It can be quite instructive to turn the usual approach to risk management on its head. Instead of information security professionals identifying and elaborating at length on the information risks that are clearly unacceptable and patently need to be mitigated (in our usual risk-averse way), why not address the question “What information risks can we afford to take?” or, more controversially still, “What information risks might we actively exploit?”
Viewing situations from different perspectives can open up new ways of thinking about them. In the context of information risks, that may involve considering and perhaps consciously deciding not to mitigate them as we normally do. As an added bonus, such a change of approach might result in the information security function being perceived as a business-enabling cost-reducting creative-thinking group, as opposed to the usual “No department” – as in “The answer is NO! Now what’s the question?”.

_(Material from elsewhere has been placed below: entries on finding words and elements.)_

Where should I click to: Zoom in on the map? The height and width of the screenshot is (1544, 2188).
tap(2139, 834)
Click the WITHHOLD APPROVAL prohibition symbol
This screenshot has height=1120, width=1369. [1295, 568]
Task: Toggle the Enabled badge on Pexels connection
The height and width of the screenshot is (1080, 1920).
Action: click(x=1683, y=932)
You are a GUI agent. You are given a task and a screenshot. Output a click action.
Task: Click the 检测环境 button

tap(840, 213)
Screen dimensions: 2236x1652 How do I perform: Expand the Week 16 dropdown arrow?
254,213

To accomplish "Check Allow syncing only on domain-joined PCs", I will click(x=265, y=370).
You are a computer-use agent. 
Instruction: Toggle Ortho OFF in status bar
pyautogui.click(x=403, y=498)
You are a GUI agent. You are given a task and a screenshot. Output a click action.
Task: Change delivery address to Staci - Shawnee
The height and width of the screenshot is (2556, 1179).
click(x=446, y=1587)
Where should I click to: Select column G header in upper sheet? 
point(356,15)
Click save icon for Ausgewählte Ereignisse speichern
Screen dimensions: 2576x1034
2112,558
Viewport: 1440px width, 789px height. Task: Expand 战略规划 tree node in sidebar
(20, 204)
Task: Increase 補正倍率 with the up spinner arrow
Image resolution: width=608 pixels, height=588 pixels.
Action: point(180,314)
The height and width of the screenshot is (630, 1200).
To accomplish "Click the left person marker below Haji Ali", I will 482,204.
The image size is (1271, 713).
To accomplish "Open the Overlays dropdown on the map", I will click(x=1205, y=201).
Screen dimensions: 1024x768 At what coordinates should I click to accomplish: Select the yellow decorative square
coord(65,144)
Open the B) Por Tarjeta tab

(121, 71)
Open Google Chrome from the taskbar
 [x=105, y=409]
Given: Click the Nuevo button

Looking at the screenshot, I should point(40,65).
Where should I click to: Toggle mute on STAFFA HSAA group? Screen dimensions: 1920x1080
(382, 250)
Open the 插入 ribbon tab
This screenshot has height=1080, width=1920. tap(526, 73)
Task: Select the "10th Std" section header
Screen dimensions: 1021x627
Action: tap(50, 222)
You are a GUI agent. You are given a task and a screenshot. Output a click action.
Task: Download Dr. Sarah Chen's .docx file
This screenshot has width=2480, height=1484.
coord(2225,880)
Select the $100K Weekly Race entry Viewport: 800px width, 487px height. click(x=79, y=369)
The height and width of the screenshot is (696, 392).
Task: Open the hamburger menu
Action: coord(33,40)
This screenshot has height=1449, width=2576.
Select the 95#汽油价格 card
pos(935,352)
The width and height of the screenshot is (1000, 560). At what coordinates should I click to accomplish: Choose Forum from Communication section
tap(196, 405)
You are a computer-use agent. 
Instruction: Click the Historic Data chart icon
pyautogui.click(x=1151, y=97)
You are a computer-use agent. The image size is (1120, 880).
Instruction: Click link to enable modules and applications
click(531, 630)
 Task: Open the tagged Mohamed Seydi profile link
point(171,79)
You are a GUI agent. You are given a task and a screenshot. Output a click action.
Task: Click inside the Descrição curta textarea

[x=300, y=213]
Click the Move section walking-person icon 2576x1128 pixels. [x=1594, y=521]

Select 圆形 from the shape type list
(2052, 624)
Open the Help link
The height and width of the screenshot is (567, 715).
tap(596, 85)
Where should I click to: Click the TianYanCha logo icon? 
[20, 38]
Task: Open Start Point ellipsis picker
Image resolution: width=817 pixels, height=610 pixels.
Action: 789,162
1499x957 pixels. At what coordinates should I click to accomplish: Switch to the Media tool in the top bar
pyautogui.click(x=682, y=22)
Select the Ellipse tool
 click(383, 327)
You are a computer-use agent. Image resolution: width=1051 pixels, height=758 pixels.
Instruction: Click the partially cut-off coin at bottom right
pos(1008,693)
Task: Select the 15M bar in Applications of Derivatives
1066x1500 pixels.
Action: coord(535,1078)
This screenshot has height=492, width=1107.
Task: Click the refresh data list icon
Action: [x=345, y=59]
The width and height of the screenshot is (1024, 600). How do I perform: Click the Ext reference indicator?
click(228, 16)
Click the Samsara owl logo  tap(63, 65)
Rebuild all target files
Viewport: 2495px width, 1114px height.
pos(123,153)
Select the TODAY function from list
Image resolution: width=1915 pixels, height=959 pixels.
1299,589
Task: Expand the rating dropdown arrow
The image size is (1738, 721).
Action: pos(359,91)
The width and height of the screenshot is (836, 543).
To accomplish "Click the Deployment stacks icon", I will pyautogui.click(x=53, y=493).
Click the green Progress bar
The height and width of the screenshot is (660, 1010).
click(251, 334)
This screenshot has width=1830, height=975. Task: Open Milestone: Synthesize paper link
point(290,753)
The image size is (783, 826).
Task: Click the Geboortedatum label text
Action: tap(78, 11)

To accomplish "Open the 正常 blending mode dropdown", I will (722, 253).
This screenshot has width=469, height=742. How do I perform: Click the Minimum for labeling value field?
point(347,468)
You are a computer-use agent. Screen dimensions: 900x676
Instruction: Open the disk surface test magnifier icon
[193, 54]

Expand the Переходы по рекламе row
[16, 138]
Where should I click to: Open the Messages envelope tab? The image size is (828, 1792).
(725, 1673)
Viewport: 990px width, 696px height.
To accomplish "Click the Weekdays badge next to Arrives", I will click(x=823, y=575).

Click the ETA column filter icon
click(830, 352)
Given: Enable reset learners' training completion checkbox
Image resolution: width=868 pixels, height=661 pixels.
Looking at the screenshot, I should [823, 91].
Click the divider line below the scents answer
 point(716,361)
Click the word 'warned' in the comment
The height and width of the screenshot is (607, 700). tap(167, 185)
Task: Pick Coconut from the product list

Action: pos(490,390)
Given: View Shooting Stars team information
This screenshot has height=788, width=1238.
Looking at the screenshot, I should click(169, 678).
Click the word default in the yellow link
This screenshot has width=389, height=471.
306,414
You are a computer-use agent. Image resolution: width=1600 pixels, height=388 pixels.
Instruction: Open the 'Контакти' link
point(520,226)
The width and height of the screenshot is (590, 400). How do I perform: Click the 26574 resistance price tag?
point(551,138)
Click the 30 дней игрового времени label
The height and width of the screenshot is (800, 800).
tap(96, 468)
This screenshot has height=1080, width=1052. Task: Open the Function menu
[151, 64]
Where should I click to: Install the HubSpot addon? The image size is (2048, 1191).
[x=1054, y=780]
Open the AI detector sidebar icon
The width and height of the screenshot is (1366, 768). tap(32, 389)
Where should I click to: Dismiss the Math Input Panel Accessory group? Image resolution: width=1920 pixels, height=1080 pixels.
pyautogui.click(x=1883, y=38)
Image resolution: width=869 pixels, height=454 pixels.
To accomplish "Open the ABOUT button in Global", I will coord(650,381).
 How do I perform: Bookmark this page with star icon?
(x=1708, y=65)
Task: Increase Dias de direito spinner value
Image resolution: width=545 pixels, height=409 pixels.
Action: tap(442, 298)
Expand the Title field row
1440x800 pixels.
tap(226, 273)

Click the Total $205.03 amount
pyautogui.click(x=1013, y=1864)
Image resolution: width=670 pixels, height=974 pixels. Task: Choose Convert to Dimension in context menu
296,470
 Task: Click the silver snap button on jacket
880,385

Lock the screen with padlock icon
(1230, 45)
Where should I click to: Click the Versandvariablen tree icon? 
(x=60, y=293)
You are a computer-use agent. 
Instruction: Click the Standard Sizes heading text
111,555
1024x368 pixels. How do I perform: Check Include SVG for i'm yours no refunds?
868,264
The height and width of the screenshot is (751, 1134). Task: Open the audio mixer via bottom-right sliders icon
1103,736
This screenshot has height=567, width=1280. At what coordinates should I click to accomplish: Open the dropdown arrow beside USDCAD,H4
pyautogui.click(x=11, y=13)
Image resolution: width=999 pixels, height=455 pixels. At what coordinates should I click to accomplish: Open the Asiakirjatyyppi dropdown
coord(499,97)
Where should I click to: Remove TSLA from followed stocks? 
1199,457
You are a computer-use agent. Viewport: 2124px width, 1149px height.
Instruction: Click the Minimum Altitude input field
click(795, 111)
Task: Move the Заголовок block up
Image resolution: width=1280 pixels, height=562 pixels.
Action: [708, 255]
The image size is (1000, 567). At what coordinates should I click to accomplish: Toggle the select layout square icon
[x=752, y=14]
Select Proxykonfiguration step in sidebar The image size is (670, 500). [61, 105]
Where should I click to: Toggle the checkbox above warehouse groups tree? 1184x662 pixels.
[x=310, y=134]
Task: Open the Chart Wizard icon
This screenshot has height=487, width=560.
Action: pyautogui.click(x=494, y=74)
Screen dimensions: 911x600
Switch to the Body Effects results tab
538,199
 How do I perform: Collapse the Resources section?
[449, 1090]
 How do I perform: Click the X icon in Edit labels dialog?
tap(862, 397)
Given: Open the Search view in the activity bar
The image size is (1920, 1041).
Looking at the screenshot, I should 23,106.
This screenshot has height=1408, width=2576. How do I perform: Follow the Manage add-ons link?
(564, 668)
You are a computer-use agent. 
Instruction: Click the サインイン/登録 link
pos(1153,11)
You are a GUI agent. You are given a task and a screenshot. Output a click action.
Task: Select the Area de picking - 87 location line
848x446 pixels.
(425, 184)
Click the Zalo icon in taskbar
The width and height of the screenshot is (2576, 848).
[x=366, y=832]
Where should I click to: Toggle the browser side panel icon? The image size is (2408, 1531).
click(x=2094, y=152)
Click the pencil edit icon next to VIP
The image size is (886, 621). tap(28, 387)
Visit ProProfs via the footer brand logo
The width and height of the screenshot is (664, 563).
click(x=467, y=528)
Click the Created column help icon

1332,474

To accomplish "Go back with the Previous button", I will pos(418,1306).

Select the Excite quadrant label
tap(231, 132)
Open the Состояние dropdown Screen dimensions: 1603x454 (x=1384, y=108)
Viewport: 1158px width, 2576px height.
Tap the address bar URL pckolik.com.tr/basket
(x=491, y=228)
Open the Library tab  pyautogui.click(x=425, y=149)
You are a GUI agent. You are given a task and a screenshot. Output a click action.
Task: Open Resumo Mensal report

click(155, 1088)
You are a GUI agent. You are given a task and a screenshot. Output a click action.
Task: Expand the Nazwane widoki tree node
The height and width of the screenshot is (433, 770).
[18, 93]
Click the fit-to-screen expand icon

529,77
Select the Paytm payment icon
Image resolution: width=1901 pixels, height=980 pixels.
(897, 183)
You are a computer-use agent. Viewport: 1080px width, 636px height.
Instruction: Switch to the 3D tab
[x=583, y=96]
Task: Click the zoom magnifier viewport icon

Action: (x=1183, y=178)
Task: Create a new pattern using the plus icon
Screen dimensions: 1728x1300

Here's a topical illustration. I suspect the overwhelming majority of information security, privacy and compliance professionals currently grappling with GDPR (the EU's General Data Protection Regulation) are, in the conventional manner, driving their organizations hard to become fully 100% compliant by the deadline, sooner if possible: compliance is our default, knee-jerk position, to the extent that few of us would seriously have considered other options. Many of us would dismiss the alternatives out of hand, aghast that anyone could even seriously suggest them ... and yet, from a pure business or indeed risk management perspective, things are not nearly as clear cut.
Arguably, the organization may need to be sufficiently compliant with GDPR at or near the deadline to avoid (a) being caught out, and (b) suffering catastrophic breaches and excessive costs ... but that’s not quite the objective that I suspect most infosec pro's, CISOs etc. have in mind. Strategic options such as 'not being caught out' and 'minimizing penalties through negotiation' ought to be considered too even if, at the end of the day, compliance ends up being the chosen approach.
My point is that those other options won't even occur to most of us.
Compliance with GDPR (or whatever) is just another a business risk that can be treated by acceptance, share/transfer, avoidance or mitigation by reducing the probability and/or the impact. Those risk treatment options involve various business costs and opporunities, all of which are worth due consideration.
Blinkers off, please. Let's broaden our perspective.